At one level this book is a sequel to my The Rise of African Slavery in the Americas, published almost a quarter-century ago. A large part of it takes up the story of the emerging anti-Black prejudice that made four hundred years of transatlantic slavers drawing on Africa possible. It carries the narrative of this prejudice through the slave trade era and into the period of virulent racism that has shaped Black lives in the Americas down to the twentieth century. But in a more important sense it is an attempt to persuade fellow-scholars and the general public to recognize the enormous advances in knowledge represented by www.slavevoyages.org, only a sliver of which existed in the form of a CD-ROM when The Rise of African Slavery first appeared.
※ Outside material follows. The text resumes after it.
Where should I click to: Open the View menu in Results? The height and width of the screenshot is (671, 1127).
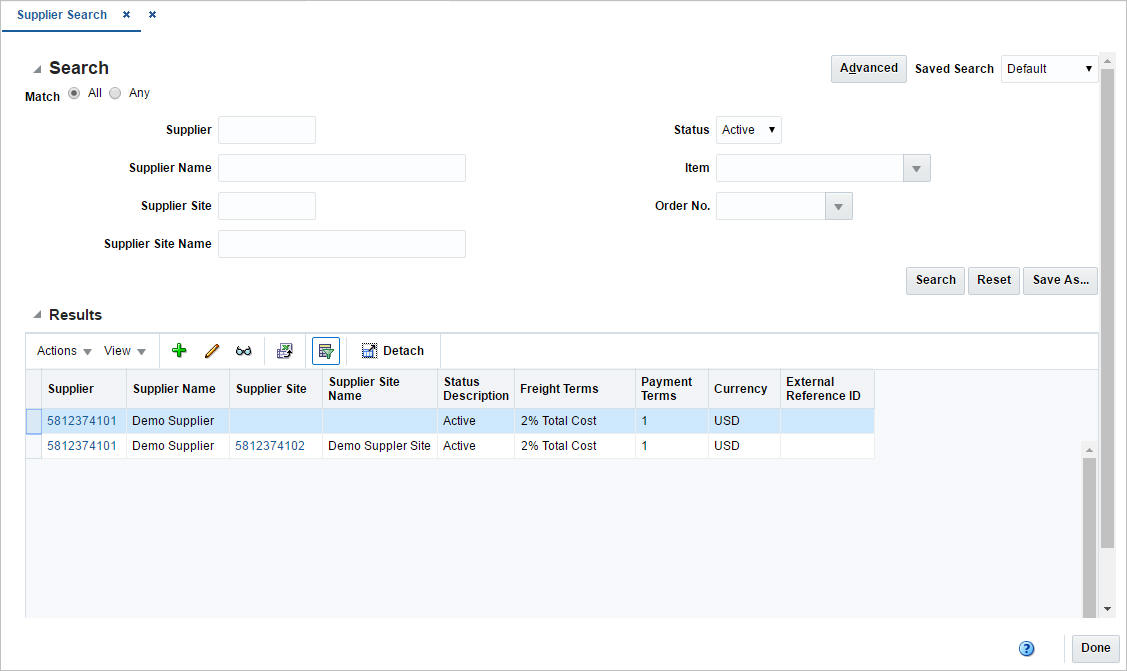[121, 350]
Since then, slavevoyages has not only dramatically expanded its coverage of the transatlantic slave trade, but, more significantly, added four completely new databases to the 36,200 transatlantic ventures, and is about to extend coverage into the Indian Ocean.
Nevertheless, many traditional interpretations have yet to be questioned. To address all of these would require a much longer book than this one. But as slavery and the slave trade have moved closer to the center stage of public interest in the last half-century, the gap between public awareness of the horrific traffic and what the sources now reveal has tended to widen rather than shrink. At the scholarly level the new information has enriched the work of those writing micro-histories rather than reconfiguring the larger canvas. In geographic terms, it is true that the weight of scholarship has shifted slightly to the South Atlantic. Nevertheless, historians continue to focus too heavily on West Africa as the major source of slaves, as well as Europe as the starting point of most slave-trading voyages, and North America or the Caribbean as the major recipients of their human cargoes.
The databases on the peoples associated with slaving voyages have generated new information about participation in the business. We already knew that several Liverpool families were each responsible for carrying off 50,000 enslaved people from Africa and that each of the major organizational centers on both sides of the Atlantic also had major families, albeit dispatching somewhat smaller numbers. What we now know is that almost all ports in Europe and the Americas had many smaller investors with a wide range of occupations. These included clerks, apprentices, and businesses often in related maritime activities such as rope- and sail-making. In the huge Brazilian trade, ownership stakes might be held by crew. If we add to these the firms and their workers who made the trade goods, awareness of and participation in the slave trade was very broadly based. This same pattern holds true for Africa. The Enslavers database also includes Africans who appear in slave ships’ trade books as sellers of the enslaved in a wide spectrum of African ports. Typical sales involved one to five captives and many different sellers. Yet the current literature still stresses the role of major merchants and African rulers colluding in the expulsion of millions across the Atlantic. This view needs qualifying. Acceptance of the trade in all three continents was broadly based.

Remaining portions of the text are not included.